Blood Trail Directionality
It’s a rare day when Mac Taylor (Gary Sinise) doesn’t have a pithy quip to assess a grisly situation. True to form, he observes the bloody remains of a man who’d been killed at a high-end auction, he pronounces, “Guess some people are recession-proof.” Nicely done, you think. When Hawkes (Hill Harper) delivers a suitable set-up (“The auction house stood to make a killing”), the boss demonstrates just why he’s at the top of the one-liner game: “They’re not the only ones!”
It’s the sort of exchange that commences most episodes of CSI: New York. Tonight, however, Mac undergoes something of a shift in tone, when he comes up against a case that defies glib dismissal. In “Yahrzeit,” he is called on to dig into history, and learns not only the sort of overarching lesson that typifies any series’ Very Special Episode (the Holocaust was bad), but also discovers something long unknown about his father, Boyd McCanna Taylor, who helped to liberate Buchenwald as a young marine.
Mac has always had a grim streak, of course, introduced in 2004 as he was still reeling from his wife’s death in the Towers on 9/11. While his own history as a marine is plain in his set jaw and tough-guy affect, not to mention his occasionally noted hand-to-hand combat skills, he has for the most part in CSI: NY appeared low-key, despite his impatience with the inevitable ambiguities of crime-solving in Manhattan. He believes in right and wrong, in forensic science, and in justice, however it might be achieved.
No matter the frequent testing of Mac’s resolve, he tends to remain brusque. This episode leads to something of a crescendo in volume and moral fury, including one of the most egregious of those infamous CSI explications (he actually defines “Nazi Youth” while accusing a suspect of being a former member, the sort of awkward, overstated didactic moment that characterizes the franchise: “A paramilitary organization of the Hitler Party assigned to round up Jews trying to escape the Final Solution!”) Still, for much of the running time, Mac keeps his entertaining cool.
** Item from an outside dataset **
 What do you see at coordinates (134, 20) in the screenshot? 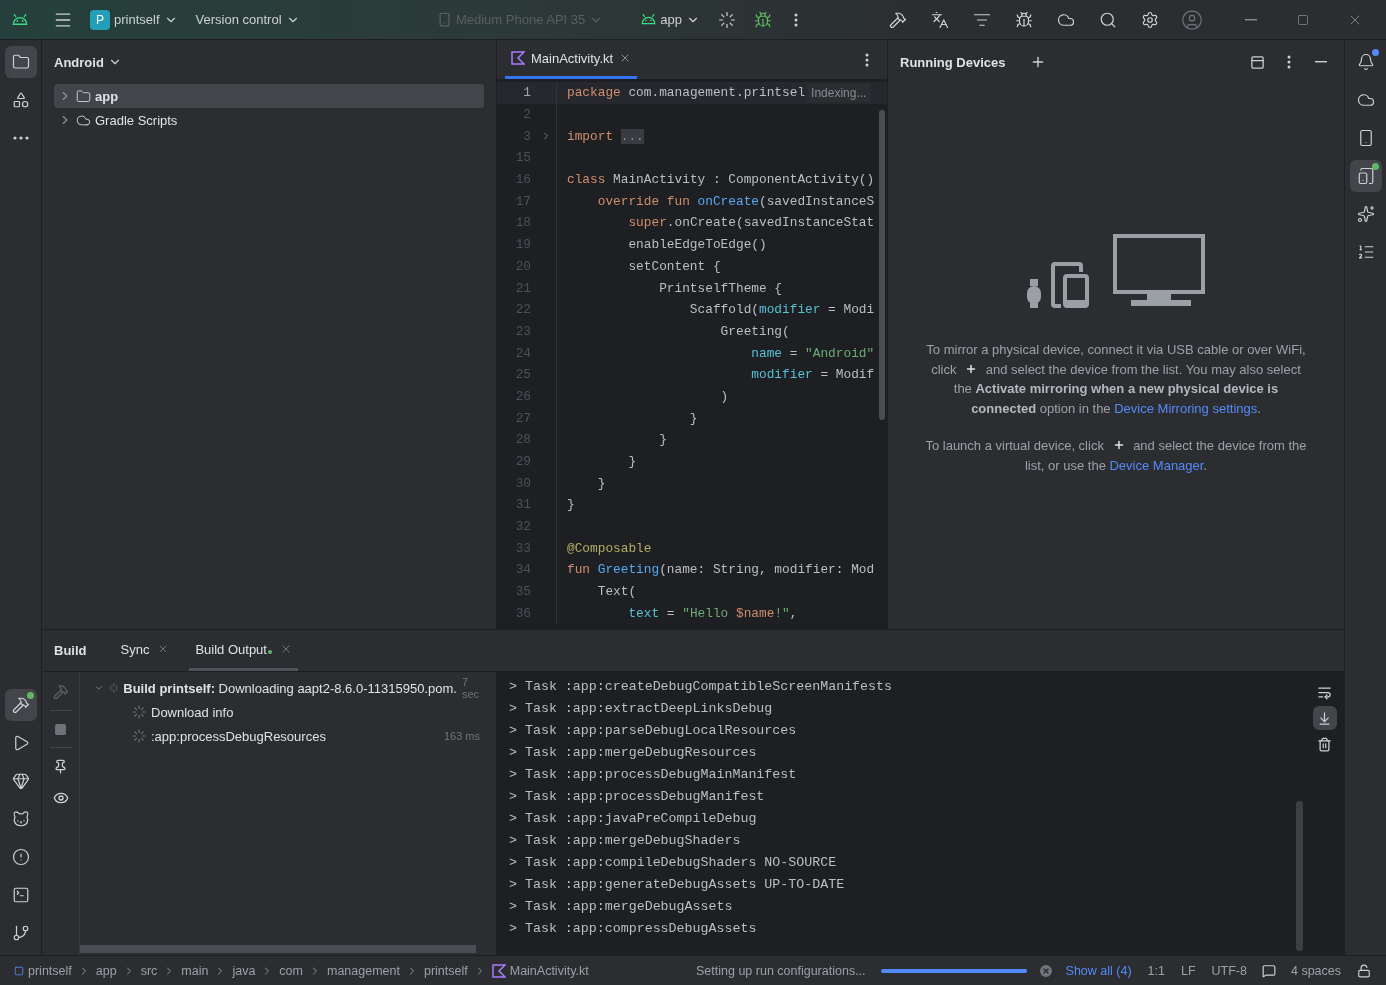
I see `project-selector: P printself` at bounding box center [134, 20].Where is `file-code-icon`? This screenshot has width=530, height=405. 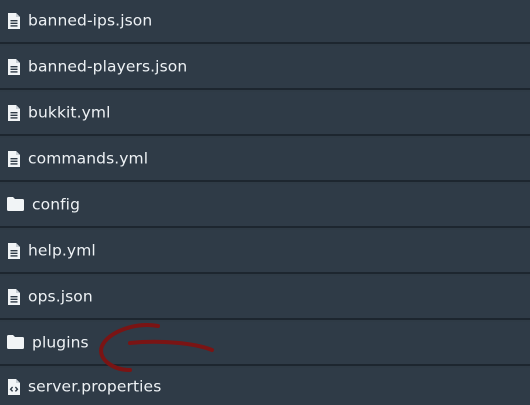
file-code-icon is located at coordinates (15, 386).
The crime Mac and Co. are investigating at episode’s start is, typically, not quite what it seems. This has to do with an evolving context of neo-Nazism. Hawkes is the first to set that scene, indirectly, when his uncle’s passing gets him thinking out loud for Danny (Carmine Giovinazzo) about prejudice in America. The uncle, he recalls, “was in Memphis the day Dr. King was assassinated, he couldn’t have been more than 10 years old.” The experience shaped him, Hawkes notes, such that his own experience “on the front lines of racism” was founded on stanch self-restraint, not letting the villains win because of his own righteous outbursts or “giving them what they wanted.” When they go to question a suspect on the auction murder, he turns out to be Michael Elgers (Matt McTighe), “everybody’s favorite skinhead.” The guy baits the cops (he questions “Nation of Islam”‘s identification papers and suggests he’d like to lynch him), soliciting Danny’s undisciplined rage and landing in a room with Mac.
Here Danny and Hawkes get to observe the master at work. Elgers threatens to bring a brutality case, doing his best to get under Mac’s righteous white-guy skin: “What the hell happened to this country?” he snipes. “Back in the day, you and I wouldn’t been having this conversation.” Mac takes aim: “Back in the day, I would have shot your racist ass!” Elgers tries again, suggesting that Mac is “Super white man… Niggers, zipperheads, little queer faggots: you save ‘em all.” It’s strong language for network, even today, and Mac proves his excellence, again, by refusing to be rattled. When the villain takes pride in his own ignorance (“Any beaner can get an education in America, I’m fourth-generation American, that’s all the success”), Mac makes clear that he’s not even the target here. “Even without the diploma,” he hisses, “I bet you can see where this is going.” It’s not before Elgers has given up an especially intriguing name.
That would be Abraham Klein (Ed Asner), whose convoluted story provides the rest of the episode’s plot. While this plot in itself is inelegant in the way the franchise tends to be (that is, the turns are obvious and over-explained), it does offer an opportunity for Sinise and Asner to work through the subtleties of secrecy and revelation. If you ignore the big showdown moment—when Mac explodes uncharacteristically, in order to underline needlessly the significance of the history—their conversation is compellingly reserved, even as each man acts out an unnerving moral certainty.